Baştan söyleyelim: İslami şuura sahip her birey için Batı her zaman aynı Batı'dır. Medeniyetini kendine saklayan, cinayetini ise dünyanın her yerine ulaştırmaya çalışan, kendinden olmayana insan muamelesi yapmayan; kısacası insanlığın battığı yerdir. Avrupa denince aklımıza ilk gelen şey haçlılardır. Soylusuyla, soytarısıyla bir araya gelmiş bir güruhun İslam dünyasındaki zenginlikleri ele geçirme iştahıyla din simsarlarının peşine takıldığı haçlılar…
Gel gör ki bu Avrupa, on yıllarca “muasır medeniyetler” unvanıyla seviyesine çıkılmak için her yolun mubah görüldüğü bir ideal olarak görüldü. Türkiye hükümetleri işbaşına gelir gelmez Avrupa'ya üyelik için çaba harcadı. Hatta AK Parti hükümetleri de bu yolda gayret sarf ettiler. Nitekim ilk dönemlerde düzenlemeler o kapsamda yapılıyordu. Avrupa Birliğine verilen öneme binaen son hükümetlerde ilgili bir bakan da atanır oldu.
Yalnız yoluna bakan bu Avrupa'ya duyulan aşk hep platonik kaldı. Karşılık görmemekle birlikte amansız ihanet darbelerine maruz kaldı. Türkiye'nin içişlerine karışmaktan, Kıbrıs meselesindeki hakkaniyetsizliklerine; Ermeni meselesinden mülteci anlaşmasına, PKK'ye alan açmalarından darbe kalkışmasındaki şok hallerine kadar, yedikleri haltlar saymakla bitmez. Üyelik görüşmelerinin yıllar önce fasıl fasıl sürdürülmesine rağmen hala kapıda bekletmelerini de ekleyelim tabii.
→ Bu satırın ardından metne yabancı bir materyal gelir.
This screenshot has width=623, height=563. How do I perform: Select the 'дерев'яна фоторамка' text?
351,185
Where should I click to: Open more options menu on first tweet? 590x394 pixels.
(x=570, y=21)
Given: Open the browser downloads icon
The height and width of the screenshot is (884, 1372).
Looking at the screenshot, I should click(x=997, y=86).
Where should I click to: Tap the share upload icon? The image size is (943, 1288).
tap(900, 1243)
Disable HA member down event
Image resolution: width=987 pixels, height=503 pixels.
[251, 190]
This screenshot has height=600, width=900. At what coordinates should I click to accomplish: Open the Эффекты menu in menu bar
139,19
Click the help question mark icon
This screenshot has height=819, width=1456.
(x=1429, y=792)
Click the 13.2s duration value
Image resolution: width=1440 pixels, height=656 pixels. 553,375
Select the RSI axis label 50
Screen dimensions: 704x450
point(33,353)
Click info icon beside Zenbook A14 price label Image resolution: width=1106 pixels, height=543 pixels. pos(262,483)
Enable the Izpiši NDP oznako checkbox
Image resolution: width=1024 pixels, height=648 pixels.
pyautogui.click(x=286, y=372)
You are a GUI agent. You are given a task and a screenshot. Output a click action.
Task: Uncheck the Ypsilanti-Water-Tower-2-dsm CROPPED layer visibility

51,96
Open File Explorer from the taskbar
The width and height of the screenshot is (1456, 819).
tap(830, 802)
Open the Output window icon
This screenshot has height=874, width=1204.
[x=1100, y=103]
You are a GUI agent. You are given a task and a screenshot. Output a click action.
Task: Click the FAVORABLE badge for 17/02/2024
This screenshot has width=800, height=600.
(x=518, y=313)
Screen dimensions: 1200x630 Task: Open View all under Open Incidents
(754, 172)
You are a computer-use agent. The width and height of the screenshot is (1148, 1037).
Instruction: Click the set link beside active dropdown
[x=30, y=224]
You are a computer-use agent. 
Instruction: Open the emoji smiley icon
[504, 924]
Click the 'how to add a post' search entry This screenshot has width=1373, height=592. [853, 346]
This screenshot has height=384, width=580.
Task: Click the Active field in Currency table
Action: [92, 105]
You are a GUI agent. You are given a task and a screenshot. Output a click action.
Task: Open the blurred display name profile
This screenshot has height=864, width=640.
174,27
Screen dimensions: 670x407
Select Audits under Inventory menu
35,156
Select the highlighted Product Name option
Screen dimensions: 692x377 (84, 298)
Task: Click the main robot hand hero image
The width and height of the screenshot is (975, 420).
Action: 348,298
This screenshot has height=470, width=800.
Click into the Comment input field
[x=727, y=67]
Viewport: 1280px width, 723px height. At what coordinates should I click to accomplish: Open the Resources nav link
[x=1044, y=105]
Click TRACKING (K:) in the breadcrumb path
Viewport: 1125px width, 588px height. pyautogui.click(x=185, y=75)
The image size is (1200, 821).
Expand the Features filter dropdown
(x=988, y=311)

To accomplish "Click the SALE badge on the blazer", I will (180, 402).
Türkiye Batı'nın tüm bu iğrençliklerini artık görüyor. Görmenin de ötesinde bunun farkında olduğunu yüzsüz yüzlerine vuruyor. Bu durum Batı'yı şaşırtıyor, kızdırıyor, Türkiye'ye karşı asabileştiriyor. Onun için de ellerinden geldiği kadar Türkiye aleyhtarı ülke veya örgütlere destek veriyorlar. Açıkçası Batı yüzyıl önce kuklalarıyla vardıkları anlaşma sonucunda verdikleri ihalenin tersine dönüşünün şaşkınlığı içerisindedir. “Nasıl olurda dünün uşağı bugün gelmiş bizden hesap soruyor?” kibrindedirler.
Son zamanlarda bu hal ayyuka çıkmıştır. Zaten Türkiye de alternatif diyaloglar geliştirmiştir. Yalnız şunu bilmek lazım ki Rusya ve Çin de Avrupa zihniyetinden farklı bir zihniyete sahip değildir. Ne batı ne de doğu müstekbirleri hiçbir zaman dostumuz olmazlar. Onlar her zaman kendilerine sadık köleler isterler. Sadakat devam ettikçe sorun yoktur. Ne zamanki kendi yolunuzu çizmek istersiniz, hemen en aşağılık halleri ortaya çıkar. Sizi devirmek için her türlü yola başvurmaya kalkarlar. İcraatınızı “kaygı verici” bulurlar ve hemen Kırmızı çizgileri beliriverir.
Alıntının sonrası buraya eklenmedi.